Festival national du film de Tanger : «Sellam et Démétran», un film sur la nostalgie de l’enfance

Festival national du film de Tanger : «Sellam et Démétran», un film sur la nostalgie de l’enfance

Après sa participation à plusieurs festivals au Maroc et à l’étranger, le court- métrage «Sellam et Démétran» continue de marquer le public avec autant de succès. En dialecte rifain, il réussit à faire bonne impression lors du 10ème Festival national du film qui se poursuit jusqu’au 20 décembre à Tanger. Ce court-métrage qui a été primé lors du dernier festival du cinéma de Martil est constitué de flash-back sur la nostalgie de l’enfance. «Ce film décrit l’ambiance de la fin des années 70 dans la région du Rif. Les enfants du village adoraient, à cette époque, les dessins animés japonais de la grenouille Démétran», a déclaré le réalisateur, Mohamed Amin Benamraoui lors d’une rencontre-débat, organisée lundi15 décembre autour du court-métrage «Sellam et Démétran». Ce réalisateur, qui réside et travaille en Belgique, a réussi à décrire en partie son enfance passée aux environs de Nador. «J’ai découvert le cinéma à l’âge de quatre ans car nous habitions en face d’une salle de cinéma qui avait pour nom «Cinéma Victoria». Comme les enfants de cette région, je regardais la série des dessins animés Démétran plusieurs fois par jour grâces aux chaînes marocaine, espagnole et algérienne que nous réussissions à capter», a expliqué Mohamed Amin Benamraoui.
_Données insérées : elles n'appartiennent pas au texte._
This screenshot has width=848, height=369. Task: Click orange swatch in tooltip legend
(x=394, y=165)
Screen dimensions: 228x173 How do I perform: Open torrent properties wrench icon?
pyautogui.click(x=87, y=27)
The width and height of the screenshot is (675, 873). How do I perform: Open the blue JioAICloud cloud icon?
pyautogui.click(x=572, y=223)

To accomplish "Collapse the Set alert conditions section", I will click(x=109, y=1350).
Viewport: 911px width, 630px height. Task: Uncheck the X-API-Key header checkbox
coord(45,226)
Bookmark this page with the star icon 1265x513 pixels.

Le film raconte l’histoire de Sellam, un jeune artiste-peintre rifain qui retourne dans son village natal après une absence de vingt-cinq ans. Il n’y retrouve qu’un désert et des lieux en ruines. Tout a changé, les gens sont déprimés à cause de cette ambiance morne. Seul M’Hand, son ami d’enfance, est parvenu à garder son esprit de l’humour et son don de grand farceur. D’ailleurs, le film débute avec une scène montrant celui-ci renversant le verre du thé de l’épicier en guise plaisanterie.
Ce triste décor qui reste de son village, a fait ressentir au jeune artiste-peintre beaucoup de nostalgie pour son heureuse enfance passée dans ce village. Et sa mémoire lui renvoie à des souvenirs d’une journée bien chargée.
Ces souvenirs demeurent liés à ses dessins animés préférés lorsqu’il était enfant. La télévision marocaine devait diffuser dans la soirée le dernier épisode de cette série.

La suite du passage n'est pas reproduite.